In the study, researchers used the blood of seven people who survived Ebola Bundibugyo virus infection during the 2007 outbreak in Uganda to isolate a large number of B cells that produce antibodies, which are the small protein molecules capable of inactivating the virus.

"The work on antibodies isolated from survivors of filovirus infections, including Marburg and Ebola, was started by James Crowe's laboratory at Vanderbilt University together with our laboratory about three years ago," says virologist Alex Bukreyev, professor at UTMB and co-corresponding author. "In this study, we isolated a remarkably diverse array of virus-specific antibodies, which appeared to bind to various parts of the envelope protein of the virus. Some of the antibodies neutralized not only Ebola Bundibugyo virus, but also Ebola Zaire and Sudan viruses."

"The quality of these naturally occurring human antibodies as biological drugs to treat the virus infection is remarkable, and we are doubly encouraged because they recognize multiple species of Ebola," says immunologist James Crowe, director of the Vanderbilt Vaccine Center.
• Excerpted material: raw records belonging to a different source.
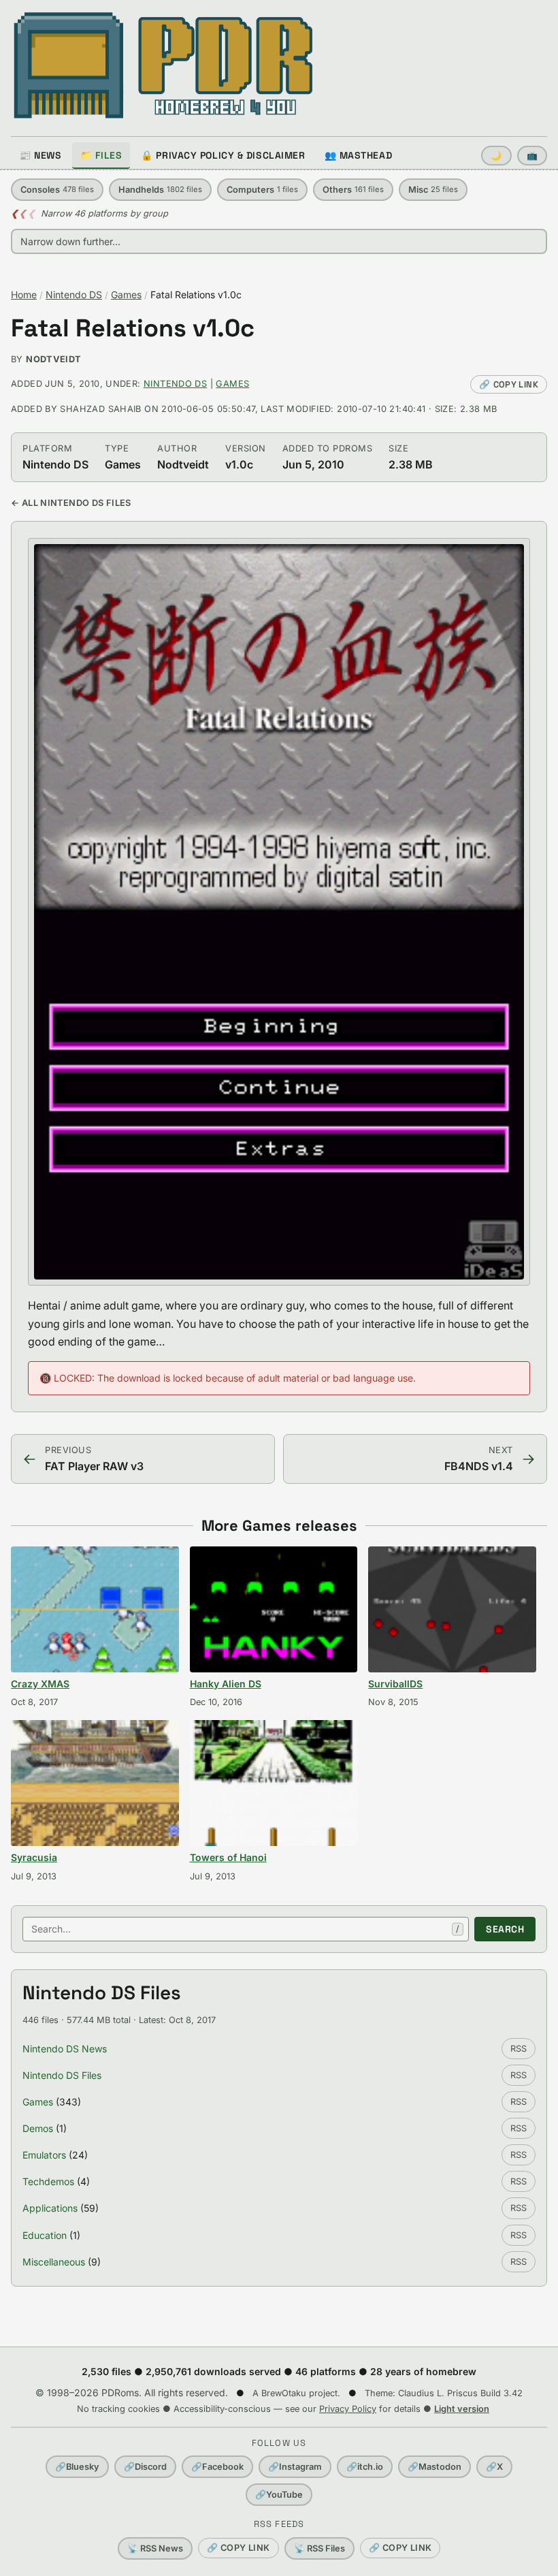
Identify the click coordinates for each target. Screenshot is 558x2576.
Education (44, 2235)
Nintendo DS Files (61, 2075)
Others (353, 190)
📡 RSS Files (319, 2548)
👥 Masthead (359, 155)
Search (505, 1929)
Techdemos (48, 2181)
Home (24, 294)
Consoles (57, 190)
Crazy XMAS (40, 1683)
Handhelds (160, 190)
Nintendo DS (74, 294)
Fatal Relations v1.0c (133, 328)
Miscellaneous (53, 2262)
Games (126, 294)
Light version (461, 2409)
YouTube (279, 2495)
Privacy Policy (347, 2409)
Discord (145, 2467)
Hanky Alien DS (225, 1683)
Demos (37, 2128)
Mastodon (434, 2467)
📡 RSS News (155, 2548)
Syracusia (34, 1857)
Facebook (217, 2467)
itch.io (364, 2467)
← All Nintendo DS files (71, 503)
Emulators (44, 2155)
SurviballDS (395, 1683)
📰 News (40, 155)
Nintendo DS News (64, 2048)
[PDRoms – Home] (163, 65)
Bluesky (77, 2467)
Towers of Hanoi (228, 1857)
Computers (262, 190)
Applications (50, 2208)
A portion of the isolated antibodies effectively protected mice and guinea pigs against a lethal Ebola Zaire infection.

"These data provide the basis for understanding the immune response to filovirus infections in humans," says Bukreyev. "Our results provide a roadmap to developing a single antibody-based treatment effective against not only infections caused by Ebola Zaire virus, but also caused by related filoviruses."
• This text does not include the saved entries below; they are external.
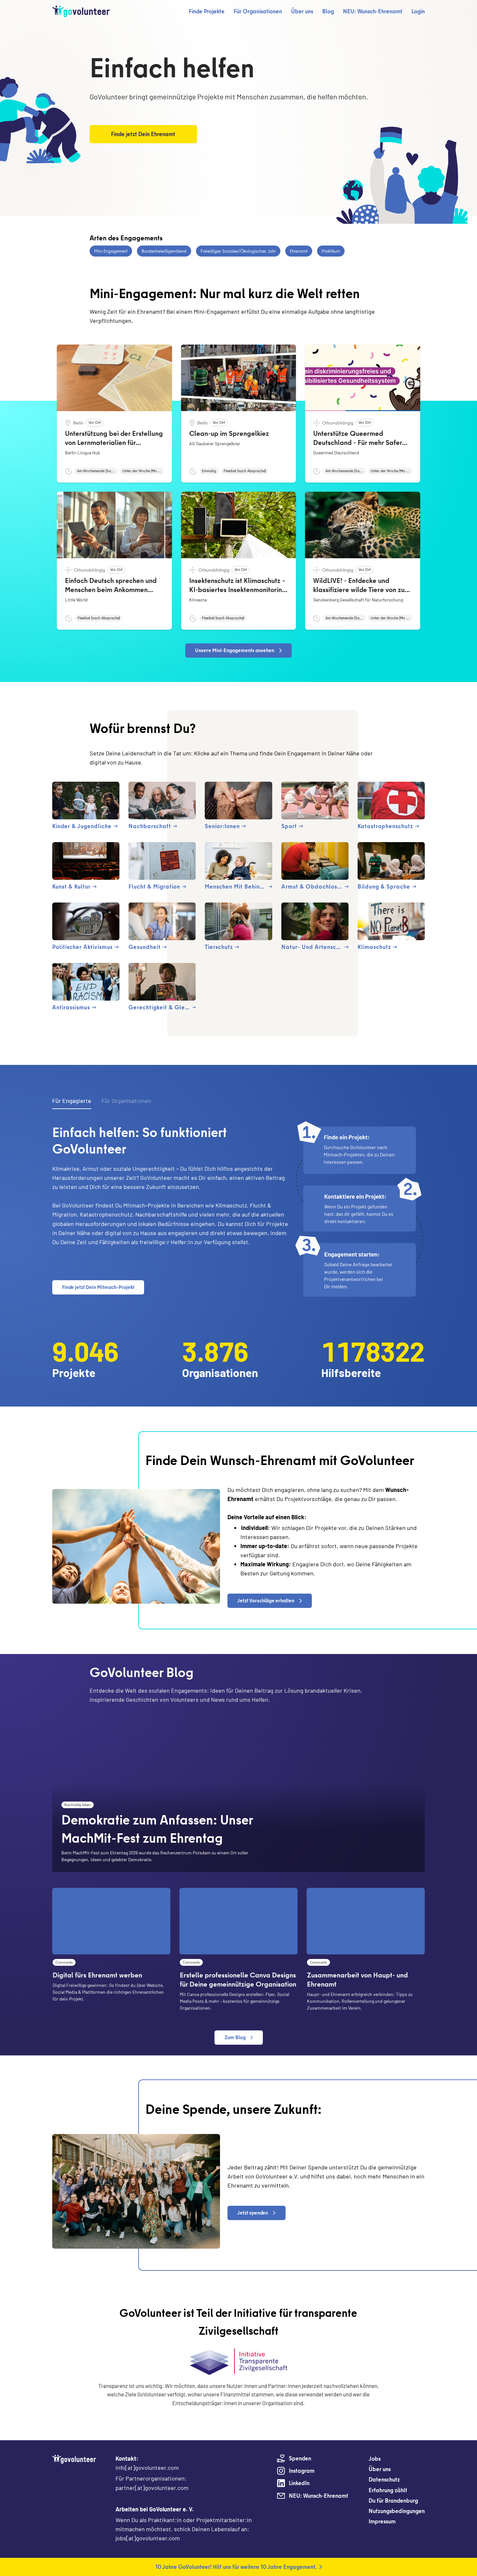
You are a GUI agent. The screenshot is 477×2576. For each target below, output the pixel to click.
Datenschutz (384, 2479)
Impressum (382, 2521)
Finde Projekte (207, 11)
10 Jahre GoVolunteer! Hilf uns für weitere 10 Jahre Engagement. (236, 2567)
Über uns (302, 11)
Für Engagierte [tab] (71, 1100)
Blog (328, 11)
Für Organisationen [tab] (126, 1100)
Other authors of this paper include UTMB's Xiaoli Shen, Philipp Ilinykh, Natalia Kuzmina, Curtis Klages and Thomas Ksiazek; Andrew Flyak, Rebecca Lampley, Nurgun Kose, Andre Branchizio, Hannah King, Leland Brown, James Slaughter, Gopal Sapparapu and James Crowe, Jr. from Vanderbilt University; Charles Murin, Hannah Turner, Joshua David, Marnie Fusco, Erica Ollmann Saphire and Andrew Ward from The Scripps Research Institute and Christopher Bryan, Edgar Davidson and Benjamin Doranz from Integral Molecular Inc.

This study was supported by three grants from the National Institute of Allergy and Infectious Diseases of the National Institutes of Health - grants AI109711, AI109762 and AI067927 - and by a Defense Threat Reduction Agency award, HDTRA1-13-1-0034.